Como a entrevista transcorreu? Foi um momento de grande significado para minha vida de ufólogo. E se eu ainda tivesse naquele momento qualquer dúvida da legitimidade do Caso Varginha e de sua interpretação ufológica, ela teria desaparecido naquele instante, diante das coisas que ouvi e gravei daquele militar. Simplesmente, a testemunha afirmou ter sido informada por seus próprios superiores da natureza extraterrestre das criaturas capturadas, e justamente devido a isso o sigilo em torno do assunto deveria ser total.

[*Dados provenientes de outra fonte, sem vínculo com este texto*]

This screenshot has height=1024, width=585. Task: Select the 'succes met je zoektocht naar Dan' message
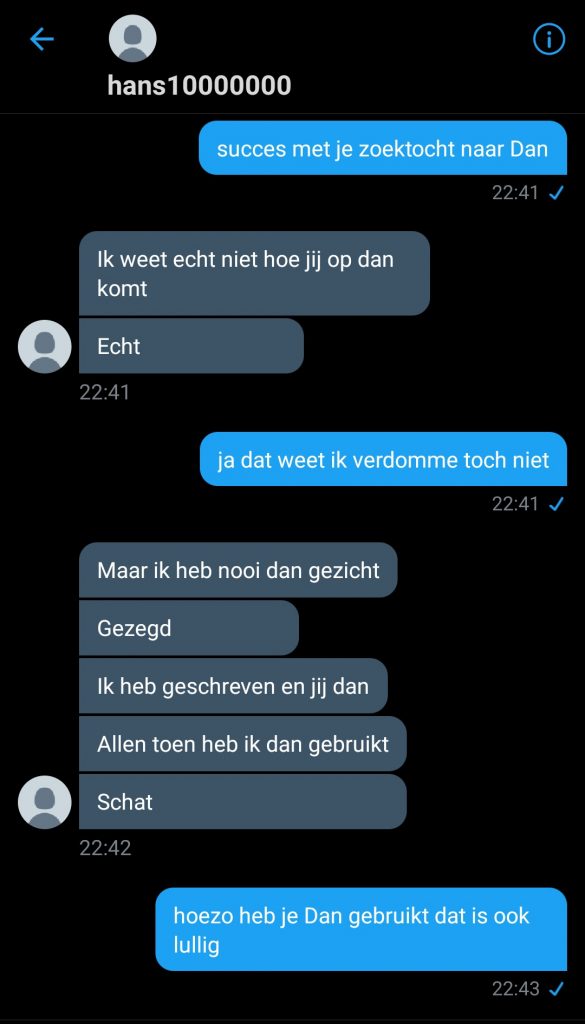coord(383,148)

Tomamos um choque, mas, já com a gravação em mãos, eu e Pacaccini voltamos para a reunião, que já ocorria com a presença maciça de ufólogos e repórteres dos mais variados veículos da imprensa brasileira. É importante que se diga que este encontro foi fundamental para que se revelasse, pela primeira vez, para a mídia nacional e internacional ali presente, os nomes dos primeiros militares envolvidos com o caso, que já tínhamos por certo.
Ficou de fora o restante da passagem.